Aim of the exercise - Please copy the material below word for word, from its first line through its last.

[Source data]
..........

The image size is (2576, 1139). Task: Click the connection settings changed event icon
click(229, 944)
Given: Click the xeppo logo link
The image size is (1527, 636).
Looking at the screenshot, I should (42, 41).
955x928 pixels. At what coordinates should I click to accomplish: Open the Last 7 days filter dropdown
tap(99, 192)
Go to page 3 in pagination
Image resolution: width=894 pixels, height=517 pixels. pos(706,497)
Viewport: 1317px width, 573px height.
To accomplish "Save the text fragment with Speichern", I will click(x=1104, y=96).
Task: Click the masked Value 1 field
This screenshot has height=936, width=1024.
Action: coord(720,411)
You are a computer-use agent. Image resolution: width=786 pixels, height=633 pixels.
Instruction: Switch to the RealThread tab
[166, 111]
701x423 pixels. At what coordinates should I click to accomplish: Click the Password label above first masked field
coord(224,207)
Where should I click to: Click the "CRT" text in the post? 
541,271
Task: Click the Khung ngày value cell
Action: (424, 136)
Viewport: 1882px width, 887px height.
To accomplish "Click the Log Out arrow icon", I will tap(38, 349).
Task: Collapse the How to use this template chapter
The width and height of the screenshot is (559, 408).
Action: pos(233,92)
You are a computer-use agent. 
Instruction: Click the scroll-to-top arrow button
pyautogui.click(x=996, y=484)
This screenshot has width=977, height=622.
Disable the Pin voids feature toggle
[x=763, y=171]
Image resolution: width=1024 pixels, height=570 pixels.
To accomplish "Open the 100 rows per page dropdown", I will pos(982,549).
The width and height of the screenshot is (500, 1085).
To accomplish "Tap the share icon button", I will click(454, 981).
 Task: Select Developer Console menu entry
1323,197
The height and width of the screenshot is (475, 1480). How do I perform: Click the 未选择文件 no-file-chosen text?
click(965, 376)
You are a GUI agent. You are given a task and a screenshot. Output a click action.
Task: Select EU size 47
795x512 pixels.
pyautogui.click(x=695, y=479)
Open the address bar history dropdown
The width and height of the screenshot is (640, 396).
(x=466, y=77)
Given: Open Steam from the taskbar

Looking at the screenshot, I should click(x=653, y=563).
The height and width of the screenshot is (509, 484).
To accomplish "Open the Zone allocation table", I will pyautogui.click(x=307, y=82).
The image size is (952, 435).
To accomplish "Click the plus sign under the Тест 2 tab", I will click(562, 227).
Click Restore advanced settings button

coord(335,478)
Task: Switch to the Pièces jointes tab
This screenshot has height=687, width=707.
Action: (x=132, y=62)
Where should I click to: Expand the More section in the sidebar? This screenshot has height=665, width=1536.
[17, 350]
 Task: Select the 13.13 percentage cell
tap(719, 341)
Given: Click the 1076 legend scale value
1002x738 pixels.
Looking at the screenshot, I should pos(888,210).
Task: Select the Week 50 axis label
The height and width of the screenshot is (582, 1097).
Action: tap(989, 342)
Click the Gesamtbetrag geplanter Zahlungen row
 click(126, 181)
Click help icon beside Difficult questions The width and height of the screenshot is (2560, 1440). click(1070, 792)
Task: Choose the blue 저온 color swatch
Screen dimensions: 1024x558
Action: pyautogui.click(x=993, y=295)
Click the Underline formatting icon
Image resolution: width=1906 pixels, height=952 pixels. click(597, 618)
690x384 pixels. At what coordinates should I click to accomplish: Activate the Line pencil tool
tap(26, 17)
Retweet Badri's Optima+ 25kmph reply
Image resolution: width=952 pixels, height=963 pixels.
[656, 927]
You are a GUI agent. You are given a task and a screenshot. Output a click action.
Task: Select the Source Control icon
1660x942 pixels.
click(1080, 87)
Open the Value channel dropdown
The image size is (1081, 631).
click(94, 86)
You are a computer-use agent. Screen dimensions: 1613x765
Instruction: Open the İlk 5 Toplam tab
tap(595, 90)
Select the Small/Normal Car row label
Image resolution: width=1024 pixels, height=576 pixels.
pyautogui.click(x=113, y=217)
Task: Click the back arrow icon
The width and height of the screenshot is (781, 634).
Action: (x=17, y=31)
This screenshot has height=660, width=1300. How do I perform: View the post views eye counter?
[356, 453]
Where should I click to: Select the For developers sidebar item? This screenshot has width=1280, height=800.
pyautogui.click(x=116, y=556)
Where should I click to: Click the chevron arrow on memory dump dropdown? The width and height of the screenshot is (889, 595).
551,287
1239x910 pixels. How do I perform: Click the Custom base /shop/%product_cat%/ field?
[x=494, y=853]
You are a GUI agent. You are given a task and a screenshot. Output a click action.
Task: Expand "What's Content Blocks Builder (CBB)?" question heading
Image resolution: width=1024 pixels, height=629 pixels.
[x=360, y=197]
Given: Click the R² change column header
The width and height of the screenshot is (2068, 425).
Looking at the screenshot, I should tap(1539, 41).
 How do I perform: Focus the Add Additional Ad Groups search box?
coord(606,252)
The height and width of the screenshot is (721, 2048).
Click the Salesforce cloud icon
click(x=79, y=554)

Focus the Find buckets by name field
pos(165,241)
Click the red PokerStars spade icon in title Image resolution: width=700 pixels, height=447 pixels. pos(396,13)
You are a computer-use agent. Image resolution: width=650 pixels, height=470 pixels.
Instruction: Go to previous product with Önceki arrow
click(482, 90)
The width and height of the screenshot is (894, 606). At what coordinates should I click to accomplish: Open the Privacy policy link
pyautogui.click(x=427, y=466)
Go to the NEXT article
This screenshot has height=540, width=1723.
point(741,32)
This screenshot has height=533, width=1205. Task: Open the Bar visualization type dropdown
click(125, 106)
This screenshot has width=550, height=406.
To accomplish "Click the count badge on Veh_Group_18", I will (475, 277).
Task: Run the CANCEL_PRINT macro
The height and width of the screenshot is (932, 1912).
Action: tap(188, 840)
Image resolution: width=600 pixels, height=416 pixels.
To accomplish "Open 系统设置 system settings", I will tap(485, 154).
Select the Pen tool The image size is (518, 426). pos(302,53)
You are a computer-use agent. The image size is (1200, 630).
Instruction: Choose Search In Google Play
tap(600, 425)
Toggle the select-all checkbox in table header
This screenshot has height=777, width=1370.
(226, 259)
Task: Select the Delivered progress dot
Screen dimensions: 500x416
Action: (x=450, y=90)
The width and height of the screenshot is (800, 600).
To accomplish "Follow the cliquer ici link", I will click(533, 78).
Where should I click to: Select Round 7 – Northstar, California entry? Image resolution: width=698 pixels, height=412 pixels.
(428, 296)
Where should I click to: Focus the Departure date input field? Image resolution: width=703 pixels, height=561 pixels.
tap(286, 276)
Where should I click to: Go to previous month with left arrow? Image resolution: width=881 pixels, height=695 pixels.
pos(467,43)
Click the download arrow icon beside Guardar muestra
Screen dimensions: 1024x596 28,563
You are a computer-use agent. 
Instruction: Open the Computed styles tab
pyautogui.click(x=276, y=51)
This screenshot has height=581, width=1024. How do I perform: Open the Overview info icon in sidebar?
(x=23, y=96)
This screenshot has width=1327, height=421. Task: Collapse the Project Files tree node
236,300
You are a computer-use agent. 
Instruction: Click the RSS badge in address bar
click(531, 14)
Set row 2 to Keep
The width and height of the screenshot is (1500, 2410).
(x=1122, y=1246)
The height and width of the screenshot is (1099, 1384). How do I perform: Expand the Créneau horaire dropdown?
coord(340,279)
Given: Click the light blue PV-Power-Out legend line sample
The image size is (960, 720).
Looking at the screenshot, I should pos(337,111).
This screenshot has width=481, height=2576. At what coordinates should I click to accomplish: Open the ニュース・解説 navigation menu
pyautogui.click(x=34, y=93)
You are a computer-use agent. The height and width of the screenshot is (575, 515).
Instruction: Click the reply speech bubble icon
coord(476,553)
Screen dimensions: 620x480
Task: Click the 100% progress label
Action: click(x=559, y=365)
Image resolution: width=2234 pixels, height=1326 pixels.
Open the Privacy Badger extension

..........

Response for this exercise -
The image size is (2576, 1139). Task: Click the connection settings changed event icon
click(229, 944)
Given: Click the xeppo logo link
The image size is (1527, 636).
Looking at the screenshot, I should (42, 41).
955x928 pixels. At what coordinates should I click to accomplish: Open the Last 7 days filter dropdown
tap(99, 192)
Go to page 3 in pagination
Image resolution: width=894 pixels, height=517 pixels. pos(706,497)
Viewport: 1317px width, 573px height.
To accomplish "Save the text fragment with Speichern", I will click(x=1104, y=96).
Task: Click the masked Value 1 field
This screenshot has height=936, width=1024.
Action: coord(720,411)
You are a computer-use agent. Image resolution: width=786 pixels, height=633 pixels.
Instruction: Switch to the RealThread tab
[166, 111]
701x423 pixels. At what coordinates should I click to accomplish: Click the Password label above first masked field
coord(224,207)
Where should I click to: Click the "CRT" text in the post? 
541,271
Task: Click the Khung ngày value cell
Action: (424, 136)
Viewport: 1882px width, 887px height.
To accomplish "Click the Log Out arrow icon", I will tap(38, 349).
Task: Collapse the How to use this template chapter
The width and height of the screenshot is (559, 408).
Action: pos(233,92)
You are a computer-use agent. 
Instruction: Click the scroll-to-top arrow button
pyautogui.click(x=996, y=484)
This screenshot has width=977, height=622.
Disable the Pin voids feature toggle
[x=763, y=171]
Image resolution: width=1024 pixels, height=570 pixels.
To accomplish "Open the 100 rows per page dropdown", I will pos(982,549).
The width and height of the screenshot is (500, 1085).
To accomplish "Tap the share icon button", I will click(454, 981).
 Task: Select Developer Console menu entry
1323,197
The height and width of the screenshot is (475, 1480). How do I perform: Click the 未选择文件 no-file-chosen text?
click(965, 376)
You are a GUI agent. You are given a task and a screenshot. Output a click action.
Task: Select EU size 47
795x512 pixels.
pyautogui.click(x=695, y=479)
Open the address bar history dropdown
The width and height of the screenshot is (640, 396).
(x=466, y=77)
Given: Open Steam from the taskbar

Looking at the screenshot, I should click(x=653, y=563).
The height and width of the screenshot is (509, 484).
To accomplish "Open the Zone allocation table", I will pyautogui.click(x=307, y=82).
The image size is (952, 435).
To accomplish "Click the plus sign under the Тест 2 tab", I will click(562, 227).
Click Restore advanced settings button

coord(335,478)
Task: Switch to the Pièces jointes tab
This screenshot has height=687, width=707.
Action: (x=132, y=62)
Where should I click to: Expand the More section in the sidebar? This screenshot has height=665, width=1536.
[17, 350]
 Task: Select the 13.13 percentage cell
tap(719, 341)
Given: Click the 1076 legend scale value
1002x738 pixels.
Looking at the screenshot, I should pos(888,210).
Task: Select the Week 50 axis label
The height and width of the screenshot is (582, 1097).
Action: tap(989, 342)
Click the Gesamtbetrag geplanter Zahlungen row
 click(126, 181)
Click help icon beside Difficult questions The width and height of the screenshot is (2560, 1440). click(1070, 792)
Task: Choose the blue 저온 color swatch
Screen dimensions: 1024x558
Action: pyautogui.click(x=993, y=295)
Click the Underline formatting icon
Image resolution: width=1906 pixels, height=952 pixels. click(597, 618)
690x384 pixels. At what coordinates should I click to accomplish: Activate the Line pencil tool
tap(26, 17)
Retweet Badri's Optima+ 25kmph reply
Image resolution: width=952 pixels, height=963 pixels.
[656, 927]
You are a GUI agent. You are given a task and a screenshot. Output a click action.
Task: Select the Source Control icon
1660x942 pixels.
click(1080, 87)
Open the Value channel dropdown
The image size is (1081, 631).
click(94, 86)
You are a computer-use agent. Screen dimensions: 1613x765
Instruction: Open the İlk 5 Toplam tab
tap(595, 90)
Select the Small/Normal Car row label
Image resolution: width=1024 pixels, height=576 pixels.
pyautogui.click(x=113, y=217)
Task: Click the back arrow icon
The width and height of the screenshot is (781, 634).
Action: (x=17, y=31)
This screenshot has height=660, width=1300. How do I perform: View the post views eye counter?
[356, 453]
Where should I click to: Select the For developers sidebar item? This screenshot has width=1280, height=800.
pyautogui.click(x=116, y=556)
Where should I click to: Click the chevron arrow on memory dump dropdown? The width and height of the screenshot is (889, 595).
551,287
1239x910 pixels. How do I perform: Click the Custom base /shop/%product_cat%/ field?
[x=494, y=853]
You are a GUI agent. You are given a task and a screenshot. Output a click action.
Task: Expand "What's Content Blocks Builder (CBB)?" question heading
Image resolution: width=1024 pixels, height=629 pixels.
[x=360, y=197]
Given: Click the R² change column header
The width and height of the screenshot is (2068, 425).
Looking at the screenshot, I should tap(1539, 41).
 How do I perform: Focus the Add Additional Ad Groups search box?
coord(606,252)
The height and width of the screenshot is (721, 2048).
Click the Salesforce cloud icon
click(x=79, y=554)

Focus the Find buckets by name field
pos(165,241)
Click the red PokerStars spade icon in title Image resolution: width=700 pixels, height=447 pixels. pos(396,13)
You are a computer-use agent. Image resolution: width=650 pixels, height=470 pixels.
Instruction: Go to previous product with Önceki arrow
click(482, 90)
The width and height of the screenshot is (894, 606). At what coordinates should I click to accomplish: Open the Privacy policy link
pyautogui.click(x=427, y=466)
Go to the NEXT article
This screenshot has height=540, width=1723.
point(741,32)
This screenshot has height=533, width=1205. Task: Open the Bar visualization type dropdown
click(125, 106)
This screenshot has width=550, height=406.
To accomplish "Click the count badge on Veh_Group_18", I will (475, 277).
Task: Run the CANCEL_PRINT macro
The height and width of the screenshot is (932, 1912).
Action: tap(188, 840)
Image resolution: width=600 pixels, height=416 pixels.
To accomplish "Open 系统设置 system settings", I will tap(485, 154).
Select the Pen tool The image size is (518, 426). pos(302,53)
You are a computer-use agent. The image size is (1200, 630).
Instruction: Choose Search In Google Play
tap(600, 425)
Toggle the select-all checkbox in table header
This screenshot has height=777, width=1370.
(226, 259)
Task: Select the Delivered progress dot
Screen dimensions: 500x416
Action: (x=450, y=90)
The width and height of the screenshot is (800, 600).
To accomplish "Follow the cliquer ici link", I will click(533, 78).
Where should I click to: Select Round 7 – Northstar, California entry? Image resolution: width=698 pixels, height=412 pixels.
(428, 296)
Where should I click to: Focus the Departure date input field? Image resolution: width=703 pixels, height=561 pixels.
tap(286, 276)
Where should I click to: Go to previous month with left arrow? Image resolution: width=881 pixels, height=695 pixels.
pos(467,43)
Click the download arrow icon beside Guardar muestra
Screen dimensions: 1024x596 28,563
You are a computer-use agent. 
Instruction: Open the Computed styles tab
pyautogui.click(x=276, y=51)
This screenshot has height=581, width=1024. How do I perform: Open the Overview info icon in sidebar?
(x=23, y=96)
This screenshot has width=1327, height=421. Task: Collapse the Project Files tree node
236,300
You are a computer-use agent. 
Instruction: Click the RSS badge in address bar
click(531, 14)
Set row 2 to Keep
The width and height of the screenshot is (1500, 2410).
(x=1122, y=1246)
The height and width of the screenshot is (1099, 1384). How do I perform: Expand the Créneau horaire dropdown?
coord(340,279)
Given: Click the light blue PV-Power-Out legend line sample
The image size is (960, 720).
Looking at the screenshot, I should pos(337,111).
This screenshot has width=481, height=2576. At what coordinates should I click to accomplish: Open the ニュース・解説 navigation menu
pyautogui.click(x=34, y=93)
You are a computer-use agent. The height and width of the screenshot is (575, 515).
Instruction: Click the reply speech bubble icon
coord(476,553)
Screen dimensions: 620x480
Task: Click the 100% progress label
Action: click(x=559, y=365)
Image resolution: width=2234 pixels, height=1326 pixels.
Open the Privacy Badger extension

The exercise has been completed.